You are given N counters, initially set to 0, and you have two possible operations on them:
- increase(X) − counter X is increased by 1,
- max_counter − all counters are set to the maximum value of any counter.
A non-empty zero-indexed array A of M integers is given. This array represents consecutive operations:
- if A[K] = X, such that 1 ≤ X ≤ N, then operation K is increase(X),
- if A[K] = N + 1 then operation K is max_counter.
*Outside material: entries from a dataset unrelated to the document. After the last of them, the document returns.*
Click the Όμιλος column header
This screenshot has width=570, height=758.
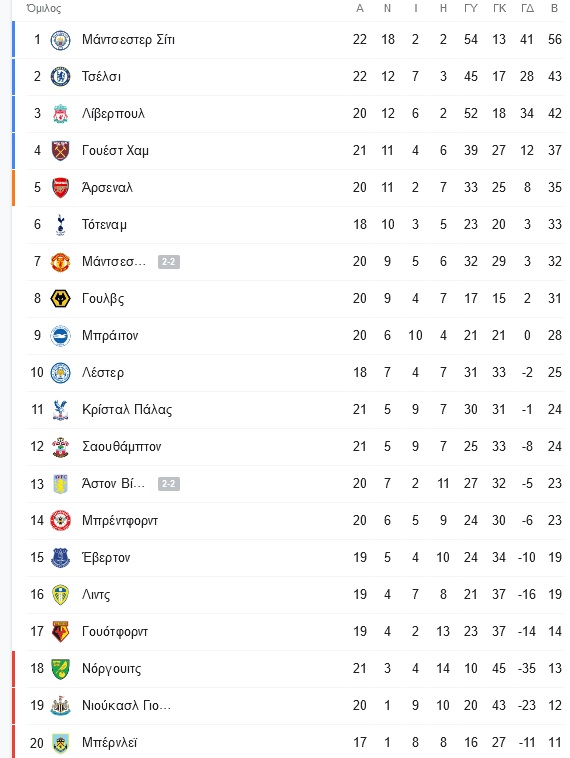[x=44, y=8]
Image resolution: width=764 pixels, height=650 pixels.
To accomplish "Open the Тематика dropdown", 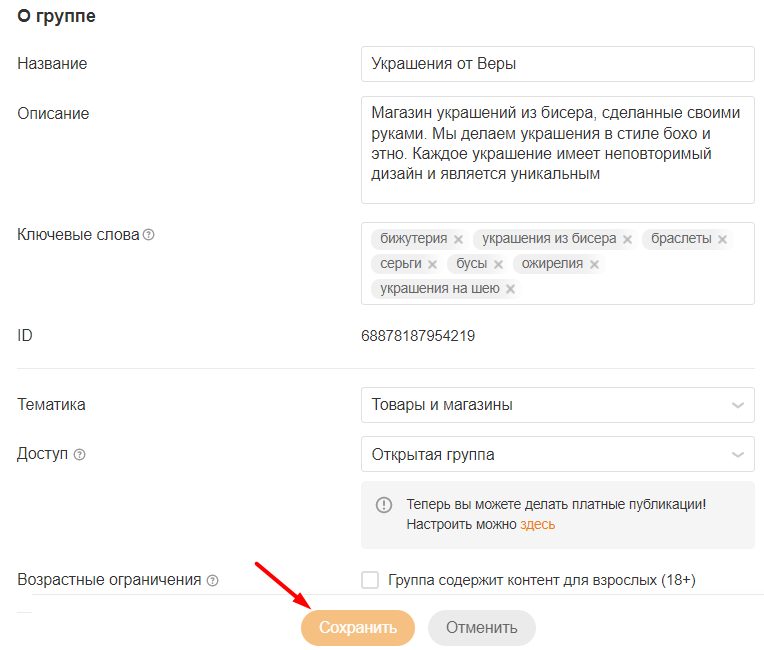I will click(557, 405).
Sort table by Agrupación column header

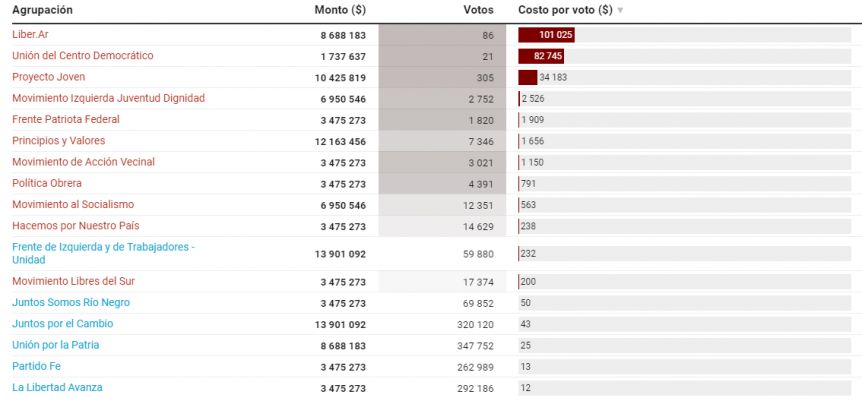pos(42,10)
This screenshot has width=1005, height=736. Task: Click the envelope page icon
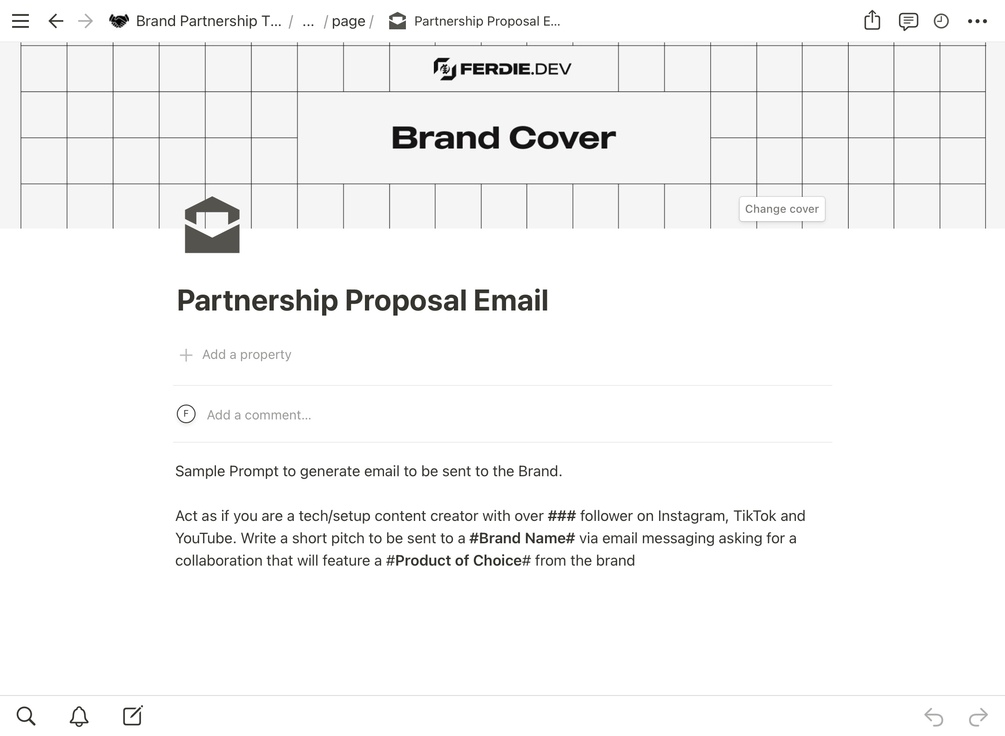pos(212,225)
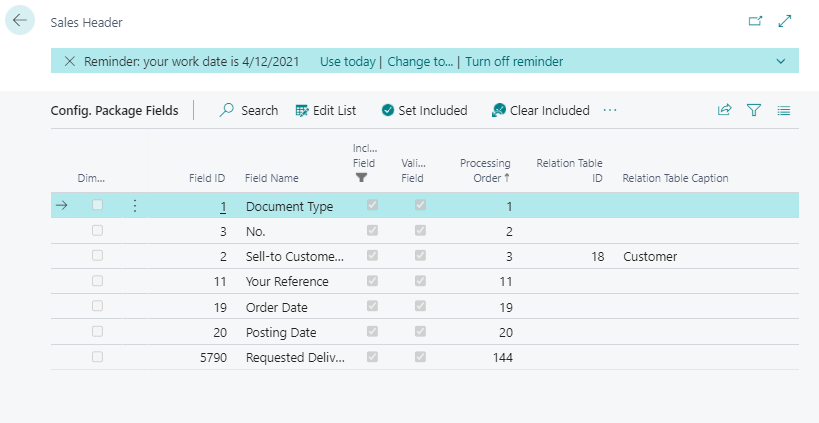Click the Use today link
819x423 pixels.
pyautogui.click(x=347, y=61)
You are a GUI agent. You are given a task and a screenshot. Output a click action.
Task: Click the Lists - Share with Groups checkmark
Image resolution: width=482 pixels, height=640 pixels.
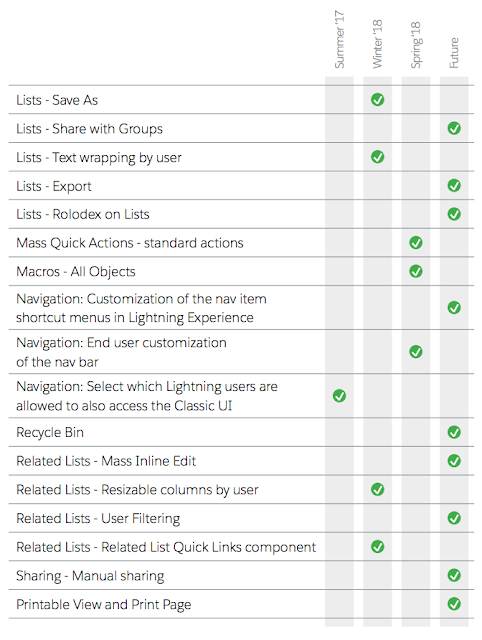click(454, 128)
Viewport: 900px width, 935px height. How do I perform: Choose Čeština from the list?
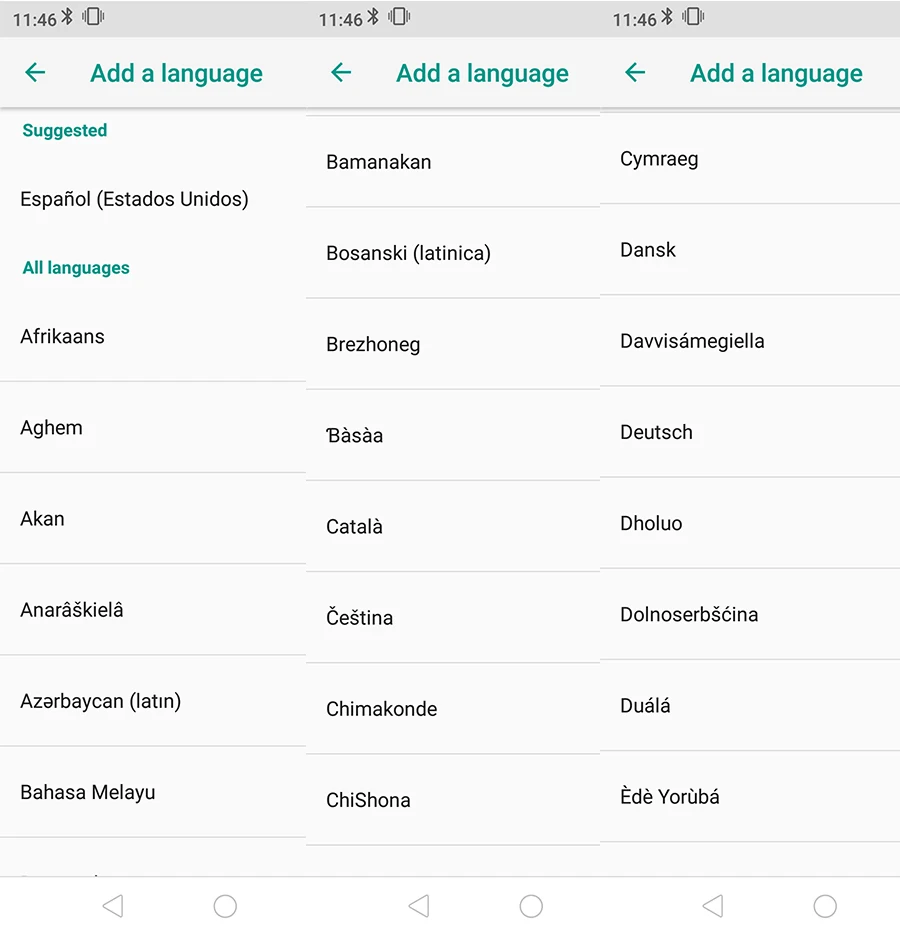pos(453,617)
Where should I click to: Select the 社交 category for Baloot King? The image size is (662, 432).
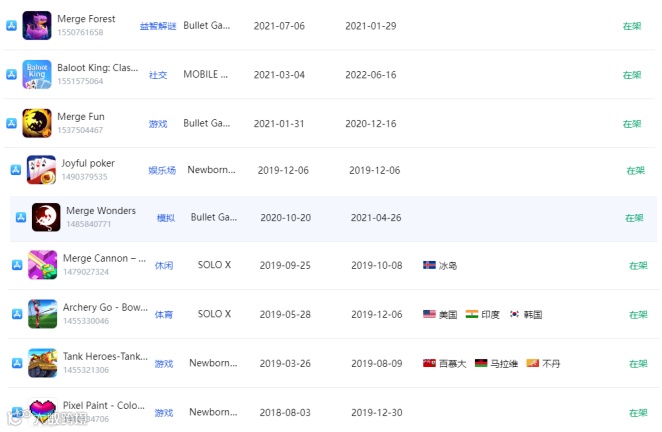158,75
For example, given integer N = 5 and array A such that:
A[0] = 3
A[1] = 4
A[2] = 4
A[3] = 6
A[4] = 1
A[5] = 4
A[6] = 4
the values of the counters after each consecutive operation will be:
(0, 0, 1, 0, 0)
(0, 0, 1, 1, 0)
(0, 0, 1, 2, 0)
(2, 2, 2, 2, 2)
(3, 2, 2, 2, 2)
(3, 2, 2, 3, 2)
(3, 2, 2, 4, 2)
The goal is to calculate the value of every counter after all operations.
Write a function:
def solution(N, A)
that, given an integer N and a non-empty zero-indexed array A consisting of M integers, returns a sequence of integers representing the values of the counters.
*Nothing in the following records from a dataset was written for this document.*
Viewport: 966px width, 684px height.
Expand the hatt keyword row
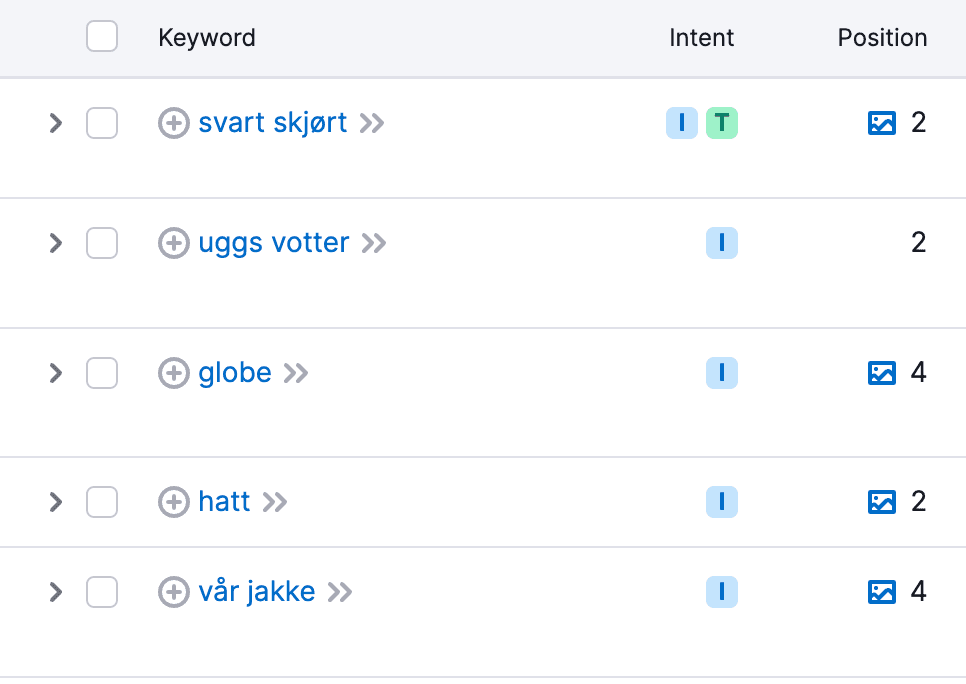[56, 502]
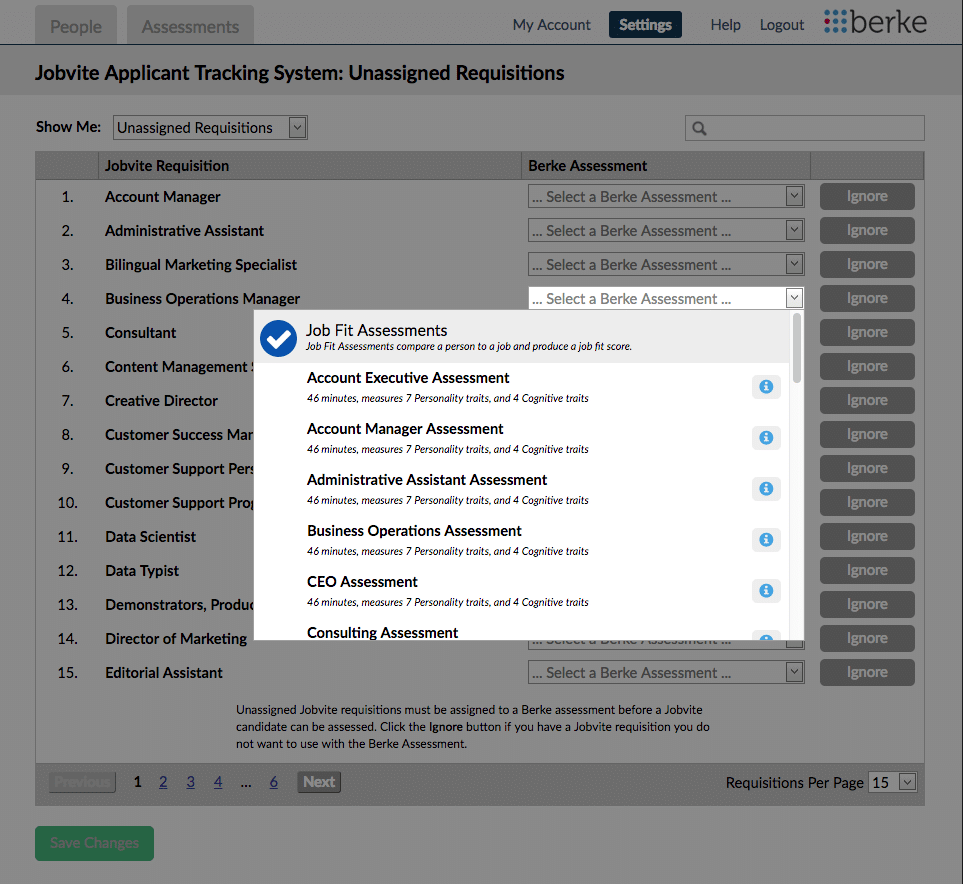The height and width of the screenshot is (884, 963).
Task: Expand the Requisitions Per Page selector
Action: (x=891, y=781)
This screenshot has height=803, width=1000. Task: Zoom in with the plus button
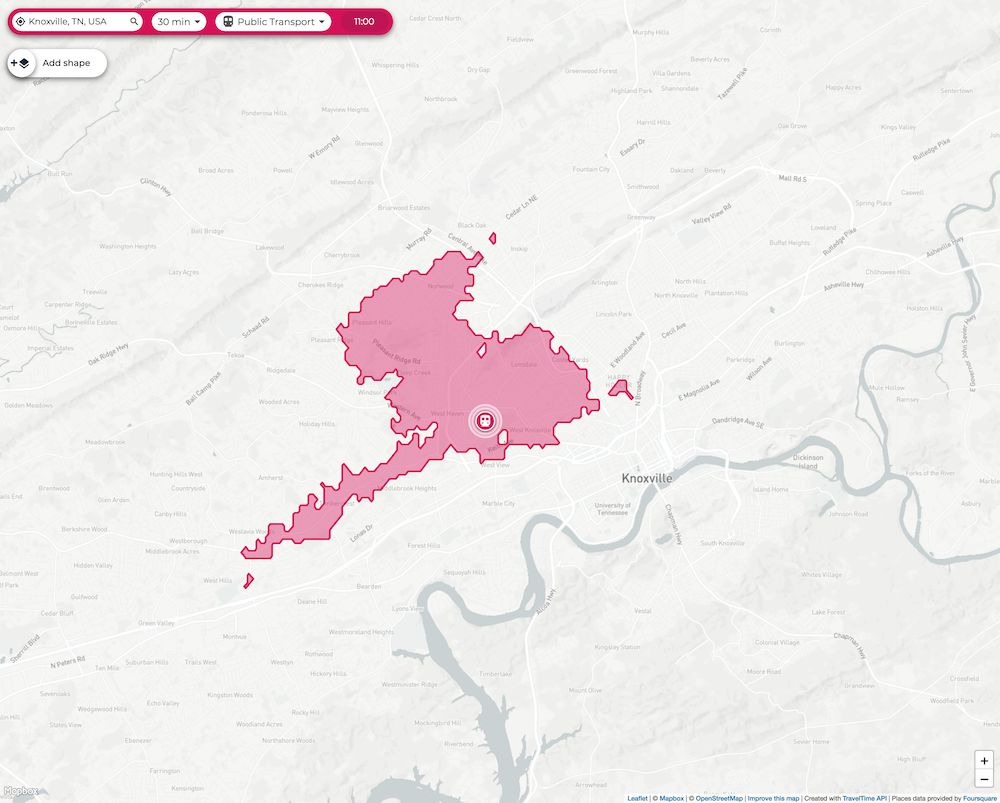(x=984, y=761)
The sequence should be returned as:
- a structure Results (in C), or
- a vector of integers (in C++), or
- a record Results (in Pascal), or
- an array of integers (in any other programming language).
For example, given:
A[0] = 3
A[1] = 4
A[2] = 4
A[3] = 6
A[4] = 1
A[5] = 4
A[6] = 4
the function should return [3, 2, 2, 4, 2], as explained above.
Assume that:
- N and M are integers within the range [1..100,000];
- each element of array A is an integer within the range [1..N + 1].
Complexity:
- expected worst-case time complexity is O(N+M);
- expected worst-case space complexity is O(N), beyond input storage (not counting the storage required for input arguments).
Elements of input arrays can be modified.